◆ WORK ITEM
The output must be exactly the lines from the "Select Chapter 4 text page numbered 13" line through the end of the listing below, with no picture included.
MATERIAL FOR THIS EXERCISE START
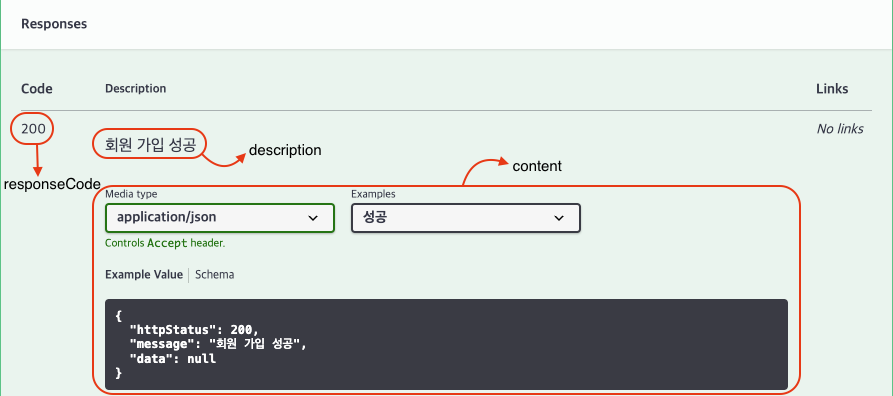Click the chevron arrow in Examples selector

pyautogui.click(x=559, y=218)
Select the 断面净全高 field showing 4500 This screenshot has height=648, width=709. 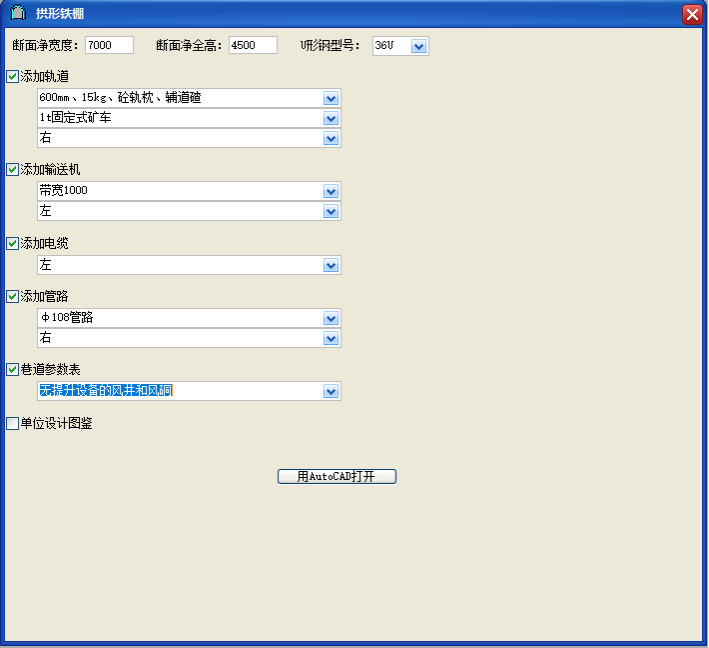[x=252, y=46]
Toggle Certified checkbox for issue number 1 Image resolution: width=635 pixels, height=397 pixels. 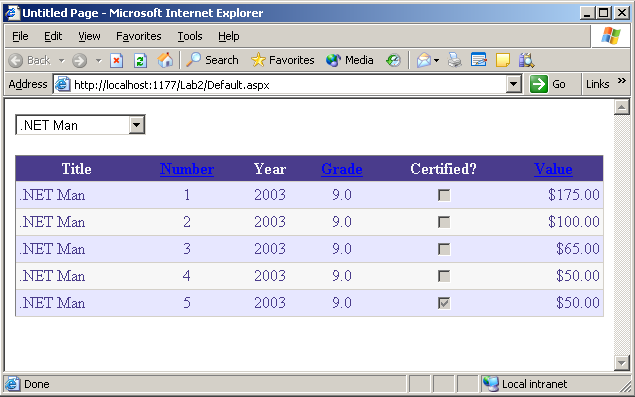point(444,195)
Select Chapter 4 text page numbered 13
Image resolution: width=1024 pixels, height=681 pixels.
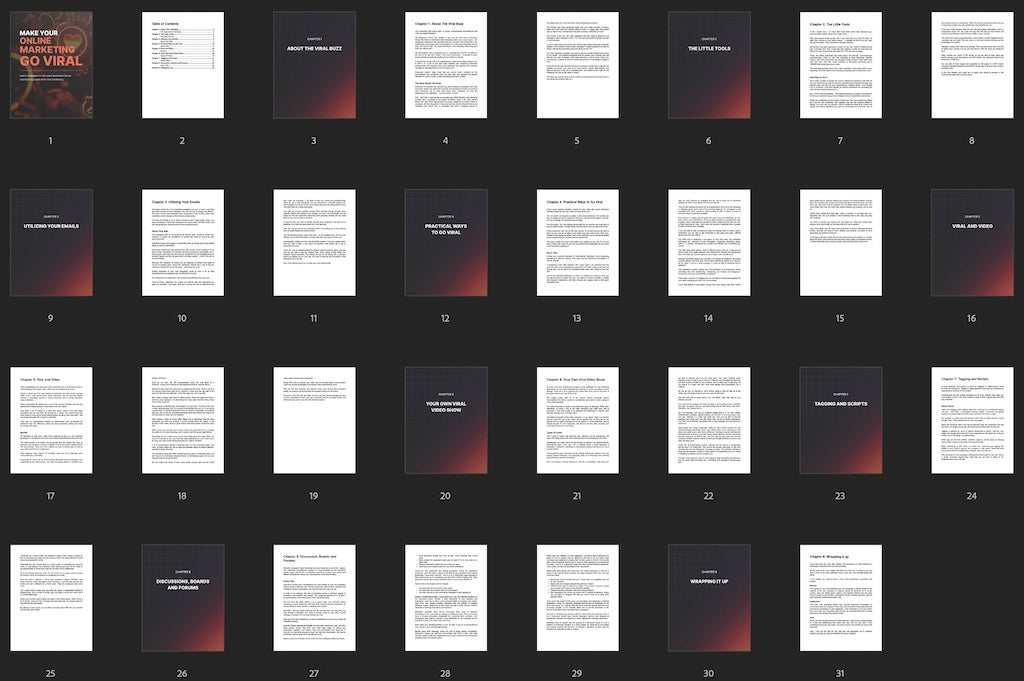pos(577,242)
MATERIAL FOR THIS EXERCISE END
◆ ANSWER AREA
Select Chapter 4 text page numbered 13
Image resolution: width=1024 pixels, height=681 pixels.
pos(577,242)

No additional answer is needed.